> [What needs to be done]: Where the line containing "Task: Select the 932 TFLOPS cell" appears, start copying; continue through the last line below and copy nothing else.
──────── Provided data ────────
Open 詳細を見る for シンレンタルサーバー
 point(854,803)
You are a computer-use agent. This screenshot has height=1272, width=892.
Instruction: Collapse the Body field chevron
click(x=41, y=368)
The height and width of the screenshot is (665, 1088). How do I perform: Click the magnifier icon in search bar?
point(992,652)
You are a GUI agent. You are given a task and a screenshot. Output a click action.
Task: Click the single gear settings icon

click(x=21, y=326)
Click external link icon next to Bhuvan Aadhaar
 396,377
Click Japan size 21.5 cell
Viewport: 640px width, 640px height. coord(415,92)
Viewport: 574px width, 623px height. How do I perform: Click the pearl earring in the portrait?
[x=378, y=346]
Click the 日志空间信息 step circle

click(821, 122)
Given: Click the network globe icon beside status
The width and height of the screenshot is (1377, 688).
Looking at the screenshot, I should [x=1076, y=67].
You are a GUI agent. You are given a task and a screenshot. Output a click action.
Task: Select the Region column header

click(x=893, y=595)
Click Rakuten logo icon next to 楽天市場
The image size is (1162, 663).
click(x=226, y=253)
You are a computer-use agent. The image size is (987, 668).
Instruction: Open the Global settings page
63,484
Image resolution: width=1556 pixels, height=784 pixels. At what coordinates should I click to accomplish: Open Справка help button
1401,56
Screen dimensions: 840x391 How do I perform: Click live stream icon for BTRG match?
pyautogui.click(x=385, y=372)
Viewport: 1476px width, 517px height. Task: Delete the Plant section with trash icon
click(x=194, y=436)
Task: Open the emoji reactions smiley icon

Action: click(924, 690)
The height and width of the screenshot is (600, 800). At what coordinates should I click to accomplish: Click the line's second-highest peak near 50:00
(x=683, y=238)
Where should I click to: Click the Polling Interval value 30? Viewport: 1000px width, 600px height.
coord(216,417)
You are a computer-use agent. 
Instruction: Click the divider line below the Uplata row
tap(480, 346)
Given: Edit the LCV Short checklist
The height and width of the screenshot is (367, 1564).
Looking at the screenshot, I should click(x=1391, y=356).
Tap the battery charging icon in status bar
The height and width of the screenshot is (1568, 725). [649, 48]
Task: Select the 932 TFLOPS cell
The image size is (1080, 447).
────────
> [Result for this task]:
Task: Select the 932 TFLOPS cell
The image size is (1080, 447).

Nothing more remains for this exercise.